| Supplied information |
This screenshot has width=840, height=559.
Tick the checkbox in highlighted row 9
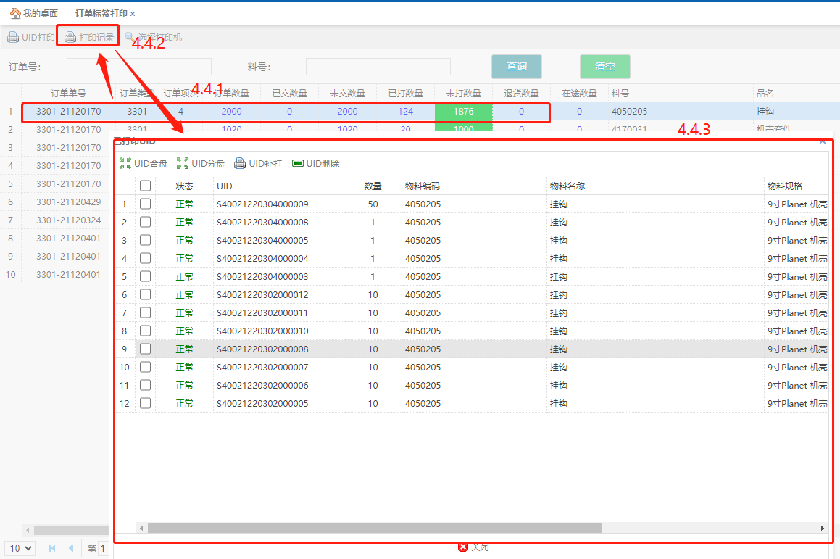point(146,349)
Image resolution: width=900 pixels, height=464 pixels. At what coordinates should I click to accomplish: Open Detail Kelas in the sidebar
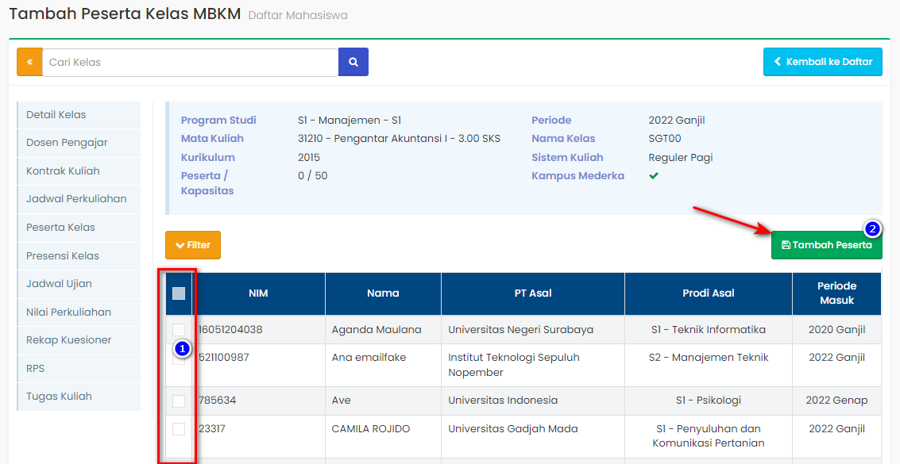pos(56,115)
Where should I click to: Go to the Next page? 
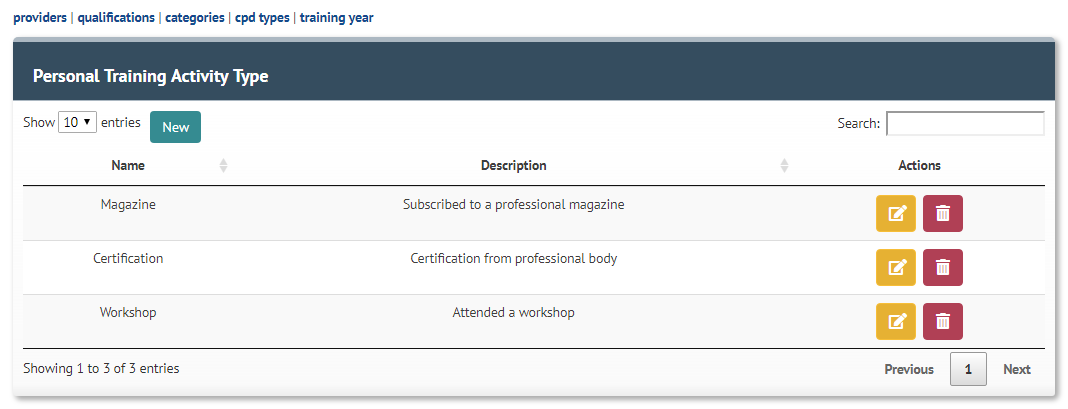[x=1017, y=369]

| Problem to solve |
Leaving the pictures out, output the material exactly as it appears.

| Response box |
This screenshot has width=840, height=559.
Tick the checkbox in highlighted row 9
point(146,349)
Image resolution: width=900 pixels, height=464 pixels. At what coordinates should I click to accomplish: Open Detail Kelas in the sidebar
pos(56,115)
Where should I click to: Go to the Next page? 
[x=1017, y=369]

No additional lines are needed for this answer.